On 14/05/13 01:49, Jim Jewett wrote:
On Sun, May 12, 2013 at 9:33 PM, Raymond Hettinger <raymond.hettinger@gmail.com> wrote:
On May 9, 2013, at 3:29 AM, Piotr Duda <duda.piotr@gmail.com> wrote:
Animals = Enum('Animals', 'dog cat bird') which violates DRY
This is a profound misreading of DRY which is all about not repeating big chunks of algorithmic logic.
DRY, like most heuristics, is about making mistakes less likely.
Mistakes are likely with huge chunks of repeated logic, because people are inclined to fix things at only one location.
Mistakes are likely with the above because it is conceptually only one location, but syntactically two -- and doing something different in the second location is a mistake that the compiler won't catch.

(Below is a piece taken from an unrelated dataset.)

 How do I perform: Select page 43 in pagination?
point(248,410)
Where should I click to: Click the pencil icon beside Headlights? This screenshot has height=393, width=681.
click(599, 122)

"Likely"? I think not. If you (generic "you", not you personally) are such a careless coder that you are *likely* to mistype the name in a *single line* like `name = Enum("name", "items...")` then there is probably no help for you. Mistakes happen to the best of us, but they are *rare*. Besides, strictly speaking setting the Enum name different to the name being bound is not necessarily an error. We can, and frequently do, define functions with one name and then bind them to a different name, e.g. in decorators. Having to repeat the name is a wart, but it is a tiny wart, and surely not worth the amount of angst it apparently causes.
The problem with
Animals = Enum('Animals', 'dog cat bird')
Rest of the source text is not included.